Sat Feb 22 10:51:58 CET 2014
BJT & MOSFET, switching high-voltage load from 3.3V uC
1. SWITCHING LOADS
Breaks down into two cases, symmetric from the pov. of the load:
- N) disconnect GND (load from V+)
- P) disconnect V+ (load to GND)
We want the transtor, either BJT or MOSFET, to be fully on/off. This
requires an N-type for case N) and a P-type for case P), preserving
symmetry of solution.
When control voltage is the same as the output voltage, the switched
behave as half of a CMOS inverter, with the other transistor replaced
by the load.
For BJT, simply add base resistor for current limiting, making sure it
is driven to saturation.
2. WRONG POLARITY
It's easy to set that the above works. So what goes wrong when we use
an N type instead of a P type for a load to GND?
An N type MOSFET won't be fully switched on. Since V_DS > V_GS - V_t,
it is in saturation (current source) mode.

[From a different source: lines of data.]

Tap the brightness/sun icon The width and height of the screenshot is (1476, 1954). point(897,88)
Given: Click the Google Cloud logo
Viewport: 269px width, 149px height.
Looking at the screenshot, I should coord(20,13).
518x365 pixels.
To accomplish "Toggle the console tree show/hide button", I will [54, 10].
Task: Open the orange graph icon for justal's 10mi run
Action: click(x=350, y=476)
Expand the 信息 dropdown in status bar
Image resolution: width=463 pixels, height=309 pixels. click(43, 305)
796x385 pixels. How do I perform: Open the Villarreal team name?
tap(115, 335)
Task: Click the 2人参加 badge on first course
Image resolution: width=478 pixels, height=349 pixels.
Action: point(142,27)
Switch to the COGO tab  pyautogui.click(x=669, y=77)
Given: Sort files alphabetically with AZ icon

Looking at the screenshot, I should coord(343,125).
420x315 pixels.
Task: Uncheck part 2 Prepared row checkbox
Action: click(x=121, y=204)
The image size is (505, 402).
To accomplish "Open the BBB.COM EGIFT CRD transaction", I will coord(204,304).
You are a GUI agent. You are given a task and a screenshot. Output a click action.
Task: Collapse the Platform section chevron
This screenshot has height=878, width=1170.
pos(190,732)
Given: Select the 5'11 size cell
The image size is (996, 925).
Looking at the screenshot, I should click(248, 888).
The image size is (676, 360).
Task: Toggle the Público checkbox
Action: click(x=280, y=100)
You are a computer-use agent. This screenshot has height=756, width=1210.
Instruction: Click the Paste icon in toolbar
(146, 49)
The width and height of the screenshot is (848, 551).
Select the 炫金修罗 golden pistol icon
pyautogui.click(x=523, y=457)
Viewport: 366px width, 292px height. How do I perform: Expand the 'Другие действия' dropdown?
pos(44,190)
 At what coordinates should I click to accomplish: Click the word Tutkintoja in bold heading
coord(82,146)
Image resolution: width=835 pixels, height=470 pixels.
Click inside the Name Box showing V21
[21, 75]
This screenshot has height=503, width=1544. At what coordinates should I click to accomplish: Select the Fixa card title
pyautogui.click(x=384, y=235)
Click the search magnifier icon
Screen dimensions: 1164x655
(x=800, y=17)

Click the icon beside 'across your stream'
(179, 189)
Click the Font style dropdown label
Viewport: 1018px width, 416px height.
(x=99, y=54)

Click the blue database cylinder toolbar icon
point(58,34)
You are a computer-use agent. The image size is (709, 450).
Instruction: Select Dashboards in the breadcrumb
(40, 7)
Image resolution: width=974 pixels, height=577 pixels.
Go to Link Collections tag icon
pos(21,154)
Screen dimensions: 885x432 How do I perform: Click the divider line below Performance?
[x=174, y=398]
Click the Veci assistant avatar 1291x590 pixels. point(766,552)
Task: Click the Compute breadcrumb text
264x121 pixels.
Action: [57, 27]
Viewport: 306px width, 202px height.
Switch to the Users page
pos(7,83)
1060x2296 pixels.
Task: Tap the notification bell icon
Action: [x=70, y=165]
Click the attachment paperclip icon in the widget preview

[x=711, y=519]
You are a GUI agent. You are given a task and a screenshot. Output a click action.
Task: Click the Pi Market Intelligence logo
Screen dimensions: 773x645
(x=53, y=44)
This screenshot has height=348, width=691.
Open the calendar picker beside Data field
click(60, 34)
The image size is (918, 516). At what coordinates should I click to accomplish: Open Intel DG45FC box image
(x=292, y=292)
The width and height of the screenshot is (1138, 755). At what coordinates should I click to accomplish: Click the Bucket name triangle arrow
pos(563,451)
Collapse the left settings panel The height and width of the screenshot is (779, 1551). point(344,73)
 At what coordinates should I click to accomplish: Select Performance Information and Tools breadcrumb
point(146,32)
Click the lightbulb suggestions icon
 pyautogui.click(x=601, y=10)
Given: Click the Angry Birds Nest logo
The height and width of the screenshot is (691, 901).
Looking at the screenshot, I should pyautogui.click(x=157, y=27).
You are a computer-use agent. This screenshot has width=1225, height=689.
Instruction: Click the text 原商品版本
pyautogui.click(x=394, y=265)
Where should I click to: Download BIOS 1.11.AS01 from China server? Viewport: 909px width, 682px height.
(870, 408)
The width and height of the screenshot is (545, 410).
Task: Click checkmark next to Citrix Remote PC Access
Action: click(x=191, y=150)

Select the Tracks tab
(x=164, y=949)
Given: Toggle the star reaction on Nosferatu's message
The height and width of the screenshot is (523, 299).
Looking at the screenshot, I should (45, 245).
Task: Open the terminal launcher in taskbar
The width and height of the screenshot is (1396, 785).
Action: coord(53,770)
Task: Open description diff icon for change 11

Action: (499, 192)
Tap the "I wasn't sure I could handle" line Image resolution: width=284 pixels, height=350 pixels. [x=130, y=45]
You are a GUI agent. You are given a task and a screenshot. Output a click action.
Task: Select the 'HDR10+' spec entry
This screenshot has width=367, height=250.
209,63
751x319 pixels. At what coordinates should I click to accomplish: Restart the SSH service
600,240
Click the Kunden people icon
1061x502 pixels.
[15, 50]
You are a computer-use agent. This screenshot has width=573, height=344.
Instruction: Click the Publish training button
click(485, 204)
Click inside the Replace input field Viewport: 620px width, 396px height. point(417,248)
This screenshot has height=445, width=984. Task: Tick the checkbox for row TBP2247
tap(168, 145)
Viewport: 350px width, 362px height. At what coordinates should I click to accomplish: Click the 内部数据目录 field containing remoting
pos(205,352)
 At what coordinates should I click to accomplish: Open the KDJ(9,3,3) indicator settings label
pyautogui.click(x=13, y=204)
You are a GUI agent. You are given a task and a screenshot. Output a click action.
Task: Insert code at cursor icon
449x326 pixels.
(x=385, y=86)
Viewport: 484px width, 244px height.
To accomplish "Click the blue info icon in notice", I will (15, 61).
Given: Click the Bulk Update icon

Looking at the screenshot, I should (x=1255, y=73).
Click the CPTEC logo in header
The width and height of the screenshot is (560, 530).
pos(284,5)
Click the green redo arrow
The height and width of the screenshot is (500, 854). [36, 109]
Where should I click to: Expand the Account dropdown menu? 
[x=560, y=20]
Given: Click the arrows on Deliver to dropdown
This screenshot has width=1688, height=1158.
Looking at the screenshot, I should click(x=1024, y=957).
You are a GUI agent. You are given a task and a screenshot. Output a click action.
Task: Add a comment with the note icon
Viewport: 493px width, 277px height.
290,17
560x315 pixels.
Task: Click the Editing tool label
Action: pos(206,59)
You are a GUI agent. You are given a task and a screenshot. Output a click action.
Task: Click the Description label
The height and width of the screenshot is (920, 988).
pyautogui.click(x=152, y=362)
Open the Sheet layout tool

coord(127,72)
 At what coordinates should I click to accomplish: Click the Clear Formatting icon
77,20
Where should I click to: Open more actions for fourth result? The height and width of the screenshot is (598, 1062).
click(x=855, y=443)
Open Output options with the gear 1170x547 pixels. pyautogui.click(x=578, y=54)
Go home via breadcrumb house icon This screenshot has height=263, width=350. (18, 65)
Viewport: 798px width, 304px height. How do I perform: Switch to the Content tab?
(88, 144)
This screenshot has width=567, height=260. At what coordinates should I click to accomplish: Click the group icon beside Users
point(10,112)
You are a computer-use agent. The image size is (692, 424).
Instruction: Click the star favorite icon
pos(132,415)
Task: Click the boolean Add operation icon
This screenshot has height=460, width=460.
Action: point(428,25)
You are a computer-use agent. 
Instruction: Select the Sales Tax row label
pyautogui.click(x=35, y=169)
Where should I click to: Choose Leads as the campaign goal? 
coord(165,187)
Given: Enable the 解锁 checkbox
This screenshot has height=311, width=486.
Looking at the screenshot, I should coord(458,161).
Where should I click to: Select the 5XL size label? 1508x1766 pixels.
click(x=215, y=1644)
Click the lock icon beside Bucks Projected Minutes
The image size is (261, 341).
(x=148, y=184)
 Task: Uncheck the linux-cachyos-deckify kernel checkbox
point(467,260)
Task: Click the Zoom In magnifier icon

For an N type BJT with a load to GND, there will always be at least
0.6V over the BE junction in the case the transistor is on, and if
it's off it is operated in reverse cutoff (correct?)
3. LOW DRIVE VOLTAGE
N/P symmetry gets broken when the control voltage is much smaller than
the output voltage. Say V+ is 24V, typical for industrial control
This is where interrupting the ground lead becomes easer than
interrupting the V+ lead. In the latter case, an extra inverter is
necessary to generate the control voltage near V+.
4. BJT vs MOSFET
* +BJT is easy to switch on (V_BE = 0.6V)
* -MOSFET has unpredictable V_t
* -BTJ introduces extra current in C->E path
* -BTJ has I_B
5. GATE SOURCE BREAKDOWN
The BS250P P-channel MOSFET has a G-S breakdown voltage of +- 20V.
This means that in a 24V circuit load to GND switching situation, care
needs to be taken to not pull the gate to GND, as this creates a -24V
G-S voltage. To solve this, a 100k/100k divider network can be used
at the gate input, switched to ground by a NPN.